Competition: ULI Hines Urban Design Competition - Minneapolis
Date: January 2013
Duration: 3 weeks
Team: Aly Andrews, Matthew Ritsema, Hannah Hunt Moeller, Michael Senkow, Cassie DeWitt
Tools: Rhino, Illustrator, Photoshop, InDesign
THE HUB is the new live, work, play zone for Generation Y in the heart of Downtown East Minneapolis. With great live/work locations, a strong multi-modal transportation network, and entertainment to boot - there is always something to do here and best of all you do not need a car to get to any of it. Three primary zones activate the district. Closest to the Viking Stadium is the large public plaza for game day events and ample offseason uses including an outdoor concert venue and farmer's market. This zone is activated at ground level with commercial retail, restaurants, and cafe patios facing the stadium. Above, residential towers extend upward. Secondly, the historic Armory building is revitalized as a walk-through ground level cafe, retail, and markets. The top levels serve as event space and speaking venue. Adjacent, the office park for technology start-ups and innovation provides space for young professionals. The entire area has wireless internet to facilitate tech business. Throughout, extended sidewalks, ground level cafes, and designated bike routes encourage low-impact transportation and amplify street life.

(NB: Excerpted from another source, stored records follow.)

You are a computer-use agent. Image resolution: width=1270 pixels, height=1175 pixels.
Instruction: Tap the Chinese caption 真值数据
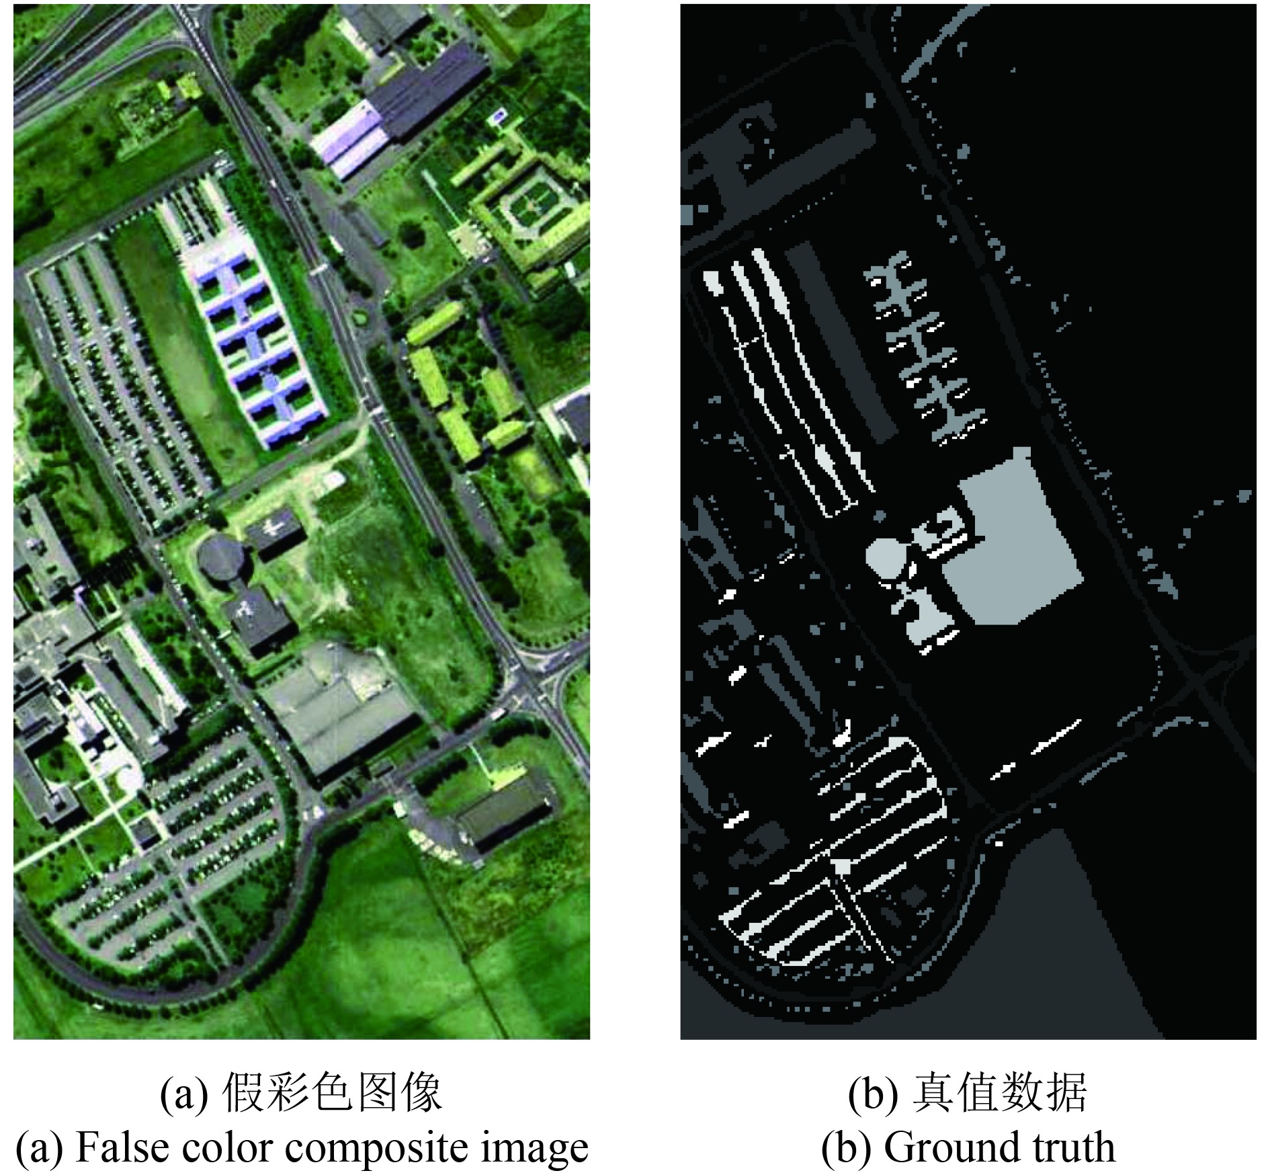click(x=999, y=1092)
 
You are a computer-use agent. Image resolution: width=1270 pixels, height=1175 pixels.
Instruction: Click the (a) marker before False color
click(x=39, y=1148)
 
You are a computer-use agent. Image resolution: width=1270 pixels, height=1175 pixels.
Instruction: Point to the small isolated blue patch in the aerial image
click(x=498, y=116)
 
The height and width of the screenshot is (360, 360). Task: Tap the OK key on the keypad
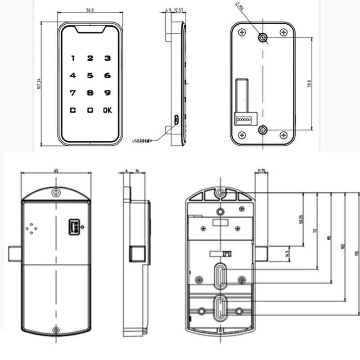click(x=107, y=110)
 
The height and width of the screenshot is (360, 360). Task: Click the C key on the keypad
click(x=72, y=110)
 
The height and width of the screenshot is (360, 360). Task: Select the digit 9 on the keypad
click(x=107, y=93)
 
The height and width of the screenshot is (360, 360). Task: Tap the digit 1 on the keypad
click(x=72, y=58)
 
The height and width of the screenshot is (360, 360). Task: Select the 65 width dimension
click(x=56, y=171)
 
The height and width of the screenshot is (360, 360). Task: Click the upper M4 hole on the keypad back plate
click(x=263, y=38)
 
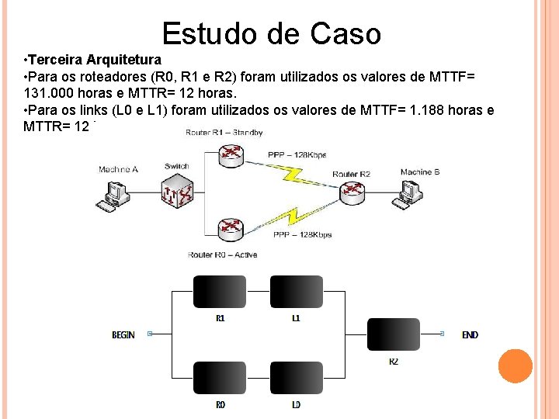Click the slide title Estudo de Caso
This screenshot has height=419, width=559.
click(x=272, y=34)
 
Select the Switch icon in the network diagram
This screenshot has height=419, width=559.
click(x=178, y=190)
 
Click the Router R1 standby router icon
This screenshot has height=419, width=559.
click(x=231, y=155)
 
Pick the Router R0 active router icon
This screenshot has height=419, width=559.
click(x=231, y=227)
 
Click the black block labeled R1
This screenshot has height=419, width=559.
click(x=220, y=292)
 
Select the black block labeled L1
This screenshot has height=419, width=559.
click(x=296, y=292)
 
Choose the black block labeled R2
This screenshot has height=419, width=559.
click(x=393, y=334)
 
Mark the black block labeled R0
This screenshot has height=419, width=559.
click(x=220, y=378)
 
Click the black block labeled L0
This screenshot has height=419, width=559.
click(x=296, y=378)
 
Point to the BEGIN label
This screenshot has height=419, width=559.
click(x=123, y=335)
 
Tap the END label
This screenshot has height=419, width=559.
click(x=470, y=335)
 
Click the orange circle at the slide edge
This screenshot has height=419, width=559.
click(x=515, y=366)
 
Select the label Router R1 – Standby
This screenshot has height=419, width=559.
click(x=224, y=133)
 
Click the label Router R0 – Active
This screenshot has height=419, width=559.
click(x=222, y=255)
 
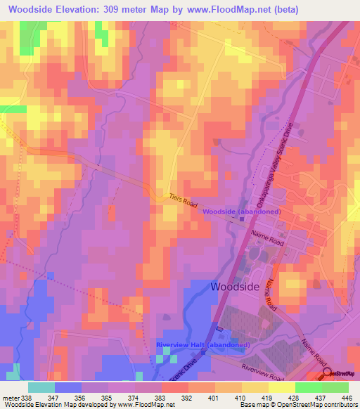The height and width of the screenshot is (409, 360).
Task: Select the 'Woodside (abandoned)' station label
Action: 243,212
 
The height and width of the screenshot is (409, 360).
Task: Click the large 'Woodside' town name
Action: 236,287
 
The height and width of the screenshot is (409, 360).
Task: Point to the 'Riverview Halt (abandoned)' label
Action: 203,345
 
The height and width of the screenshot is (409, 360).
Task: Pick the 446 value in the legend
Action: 346,398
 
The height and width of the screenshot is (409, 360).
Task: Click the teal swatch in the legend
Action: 41,387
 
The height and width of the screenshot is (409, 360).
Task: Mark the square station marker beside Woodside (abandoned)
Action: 241,219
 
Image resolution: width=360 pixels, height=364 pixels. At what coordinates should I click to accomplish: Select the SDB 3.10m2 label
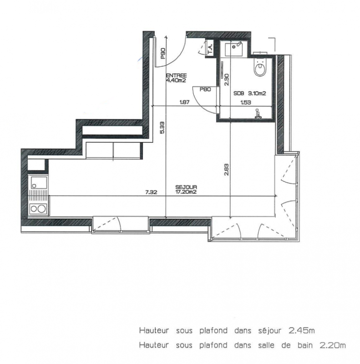pyautogui.click(x=249, y=93)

Sustainable Landscape: Environmental ecology is a priority in this district. Green roofs are used throughout the site for runoff reduction, energy savings, improved air quality, and enhanced aesthetics. Storm water runoff is filtered through low-impact design features such as tree box filters to help reduce runoff volume and remove pollutants before water returns to the water table.
Healthy Living: Live/work units, assisted living, studio apartments, and brownstone townhomes provide a variety options for the diversity of residents. Walkable streets and expanded bike corridors enable ease of access to public markets, ground floor shops and restaurants, and affordable grocers. In addition to sustainable benefits, the trees act as a buffer for pedestrians to protect them from wind, provide shade, and act as a barrier between pedestrian zones and bicycle routes. These designated bike routes shielded from moving automobile traffic as well as the ample bicycle parking locations help to encourage biking as a primary mode of transportation.
Technology Hub: The Hub provides entrepreneurial incentives to young technology start ups. Ample office space and live/work units invite recent graduates and young professionals to enjoy urban living in close proximity to other techies.
Connected Community: This unique district is a hub in itself and also benefits from its proximity to urban nodes of Minneapolis. The major transit station connects bus and bike route that link to the historic riverfront and downtown city center. Light-rail lines connect The Hub to downtown, university campus, and the airport.